Many people have observed that Americans tend to deny death. We live a long time, have a lot of resources at our disposal to stave off death, and many of us are pretty advanced in years before we witness the death of someone close to us.
This might have something to do with the fact that Americans often take a long time to grow up and that we are so resistant to limits. Death is a great limiter. No amount of money or privilege can stop it. But we pretend otherwise for decades.
Bill and Bee Jai died way too soon. They still had a lot to do and a great deal to offer the rest of us. Death surprised them and broke the hearts of those who love them.
Hitting my mid-fifties depressed me for several years. It hit me that my life was likely more than half over, and that many of the dreams that I had assumed I'd get to some day would instead die on the vine. Losing these close friends has prompted me to realize that understanding that we don't have all the time in the world is in fact a gift.

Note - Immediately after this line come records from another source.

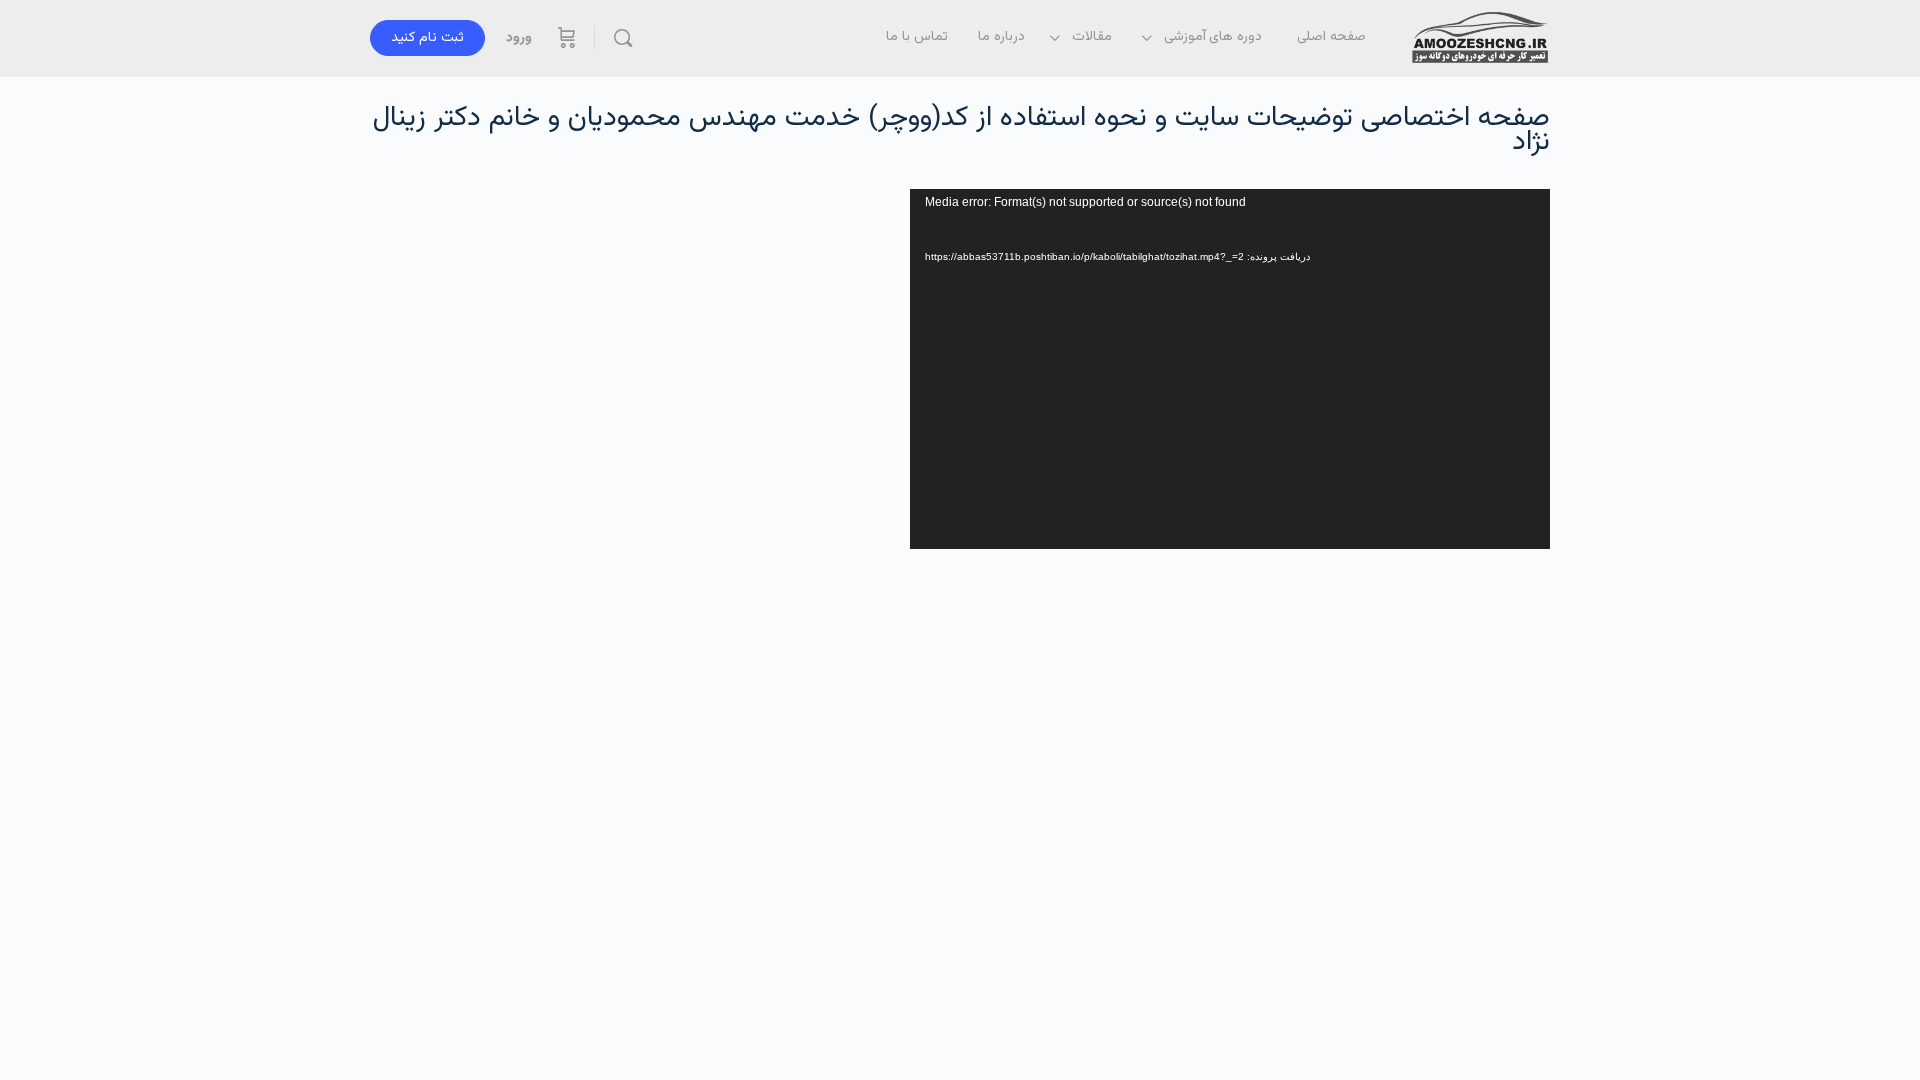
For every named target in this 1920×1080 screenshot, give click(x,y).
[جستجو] (623, 38)
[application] (1230, 369)
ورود (519, 38)
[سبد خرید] (565, 38)
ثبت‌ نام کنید (427, 38)
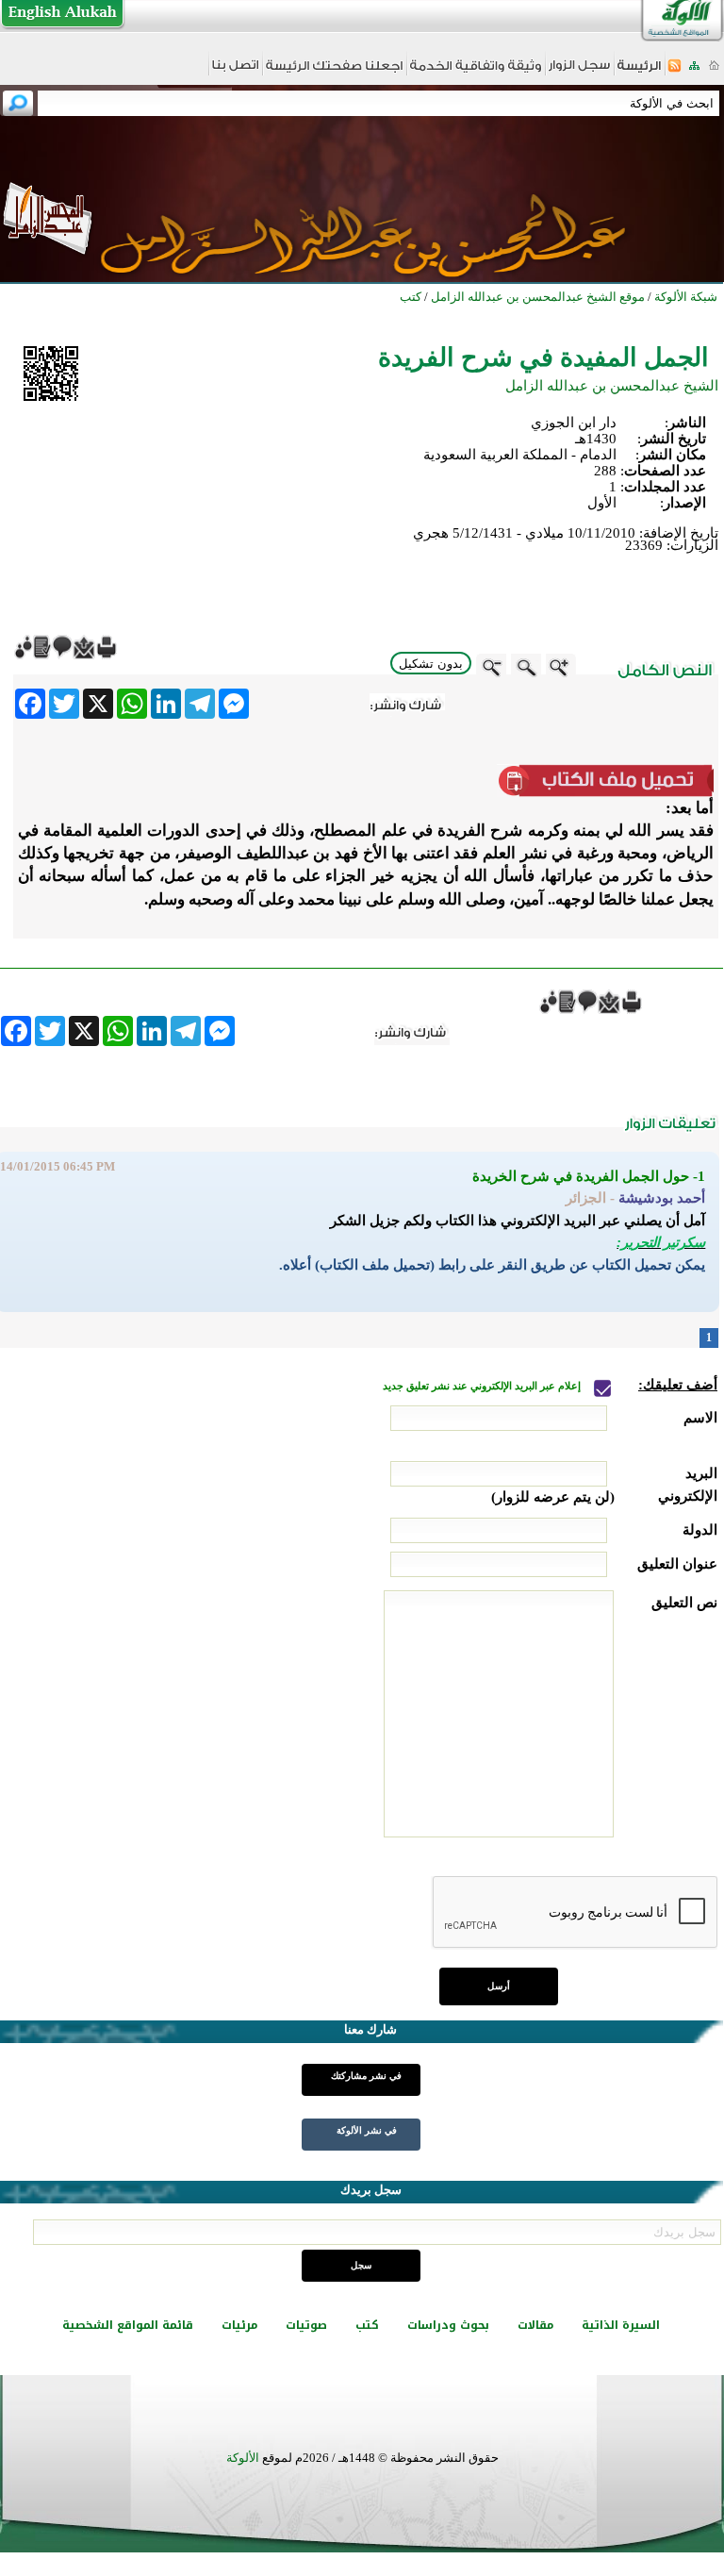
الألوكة (242, 2458)
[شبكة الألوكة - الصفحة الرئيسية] (639, 72)
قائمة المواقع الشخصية (127, 2325)
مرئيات (239, 2325)
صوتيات (306, 2325)
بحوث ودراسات (448, 2325)
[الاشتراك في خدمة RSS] (674, 71)
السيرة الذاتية (621, 2325)
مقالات (535, 2325)
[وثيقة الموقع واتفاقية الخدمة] (475, 72)
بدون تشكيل (431, 663)
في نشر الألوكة (367, 2130)
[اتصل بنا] (235, 71)
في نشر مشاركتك (366, 2075)
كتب (367, 2325)
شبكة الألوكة (685, 297)
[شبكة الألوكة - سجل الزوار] (579, 71)
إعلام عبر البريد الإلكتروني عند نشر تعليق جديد (483, 1386)
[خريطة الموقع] (694, 71)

Appearances to the contrary, our days are indeed numbered, and the number may be much lower than we assume. Rather than moving from the distraction and boredom that so often characterizes living like life will never end to feeling sorry for ourselves because it will, in fact end, we could instead move forward, with purpose and gratitude.
As Mary Oliver puts it:
Doesn't everything die at last, and too soon?
Tell me, what is it you plan to do
with your one wild and precious life?